#### [RECORDS SHOWN]

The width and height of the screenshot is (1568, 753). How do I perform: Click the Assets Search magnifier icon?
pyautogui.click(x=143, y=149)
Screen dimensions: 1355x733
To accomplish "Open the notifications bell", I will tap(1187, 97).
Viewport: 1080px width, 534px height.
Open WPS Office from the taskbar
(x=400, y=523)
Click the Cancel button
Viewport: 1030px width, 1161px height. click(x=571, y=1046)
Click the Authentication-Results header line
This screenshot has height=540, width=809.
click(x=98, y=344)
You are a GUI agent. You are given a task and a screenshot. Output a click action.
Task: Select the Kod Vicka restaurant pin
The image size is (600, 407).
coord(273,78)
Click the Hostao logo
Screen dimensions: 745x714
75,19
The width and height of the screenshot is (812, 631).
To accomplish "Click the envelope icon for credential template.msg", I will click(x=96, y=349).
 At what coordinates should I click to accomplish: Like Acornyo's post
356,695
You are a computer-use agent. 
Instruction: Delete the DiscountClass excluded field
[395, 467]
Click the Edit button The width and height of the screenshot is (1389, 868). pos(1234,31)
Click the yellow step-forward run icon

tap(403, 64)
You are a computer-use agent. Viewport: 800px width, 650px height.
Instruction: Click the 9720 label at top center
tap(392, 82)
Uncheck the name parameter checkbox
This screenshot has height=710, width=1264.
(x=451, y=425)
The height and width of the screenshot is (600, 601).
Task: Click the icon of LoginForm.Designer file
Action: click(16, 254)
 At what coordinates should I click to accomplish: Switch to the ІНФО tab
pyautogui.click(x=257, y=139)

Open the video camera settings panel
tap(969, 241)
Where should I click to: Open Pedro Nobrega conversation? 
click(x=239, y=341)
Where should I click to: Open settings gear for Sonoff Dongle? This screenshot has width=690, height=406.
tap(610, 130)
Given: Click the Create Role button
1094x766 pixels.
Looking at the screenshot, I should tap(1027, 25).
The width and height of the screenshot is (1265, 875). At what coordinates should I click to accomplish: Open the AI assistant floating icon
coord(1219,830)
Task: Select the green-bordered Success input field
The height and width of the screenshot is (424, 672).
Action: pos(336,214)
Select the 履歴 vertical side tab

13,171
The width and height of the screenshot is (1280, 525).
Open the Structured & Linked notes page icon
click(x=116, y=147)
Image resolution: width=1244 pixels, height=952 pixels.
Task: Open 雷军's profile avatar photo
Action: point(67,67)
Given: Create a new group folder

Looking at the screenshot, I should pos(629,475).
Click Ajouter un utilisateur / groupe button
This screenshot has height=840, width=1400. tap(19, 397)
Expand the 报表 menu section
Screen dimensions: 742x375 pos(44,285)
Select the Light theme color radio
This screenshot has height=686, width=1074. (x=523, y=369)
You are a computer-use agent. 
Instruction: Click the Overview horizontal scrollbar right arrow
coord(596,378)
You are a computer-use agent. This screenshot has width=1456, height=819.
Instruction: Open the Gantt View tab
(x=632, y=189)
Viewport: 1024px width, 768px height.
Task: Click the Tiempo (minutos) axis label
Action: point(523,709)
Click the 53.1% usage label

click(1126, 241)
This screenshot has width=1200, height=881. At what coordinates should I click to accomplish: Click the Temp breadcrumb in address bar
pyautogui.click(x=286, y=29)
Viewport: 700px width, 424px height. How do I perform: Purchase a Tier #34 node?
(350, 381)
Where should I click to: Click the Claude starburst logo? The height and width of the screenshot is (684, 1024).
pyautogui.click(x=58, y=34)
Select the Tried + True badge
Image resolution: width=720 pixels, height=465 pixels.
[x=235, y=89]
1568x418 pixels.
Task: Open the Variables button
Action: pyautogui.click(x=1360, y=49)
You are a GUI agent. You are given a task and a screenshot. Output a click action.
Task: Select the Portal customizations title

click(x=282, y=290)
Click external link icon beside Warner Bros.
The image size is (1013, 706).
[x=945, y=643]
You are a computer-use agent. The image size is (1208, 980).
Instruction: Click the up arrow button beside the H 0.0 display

#### [EXERCISE REQUIREMENTS]
Take each line of the material that contains the word "computer" and list it.

#### [SOLUTION TO THIS EXERCISE]
You are a computer-use agent. 
You are a computer-use agent. Viewport: 800px width, 650px height.
You are a computer-use agent. 
You are a computer-use agent. This screenshot has width=1456, height=819.
You are a computer-use agent. The image size is (1208, 980).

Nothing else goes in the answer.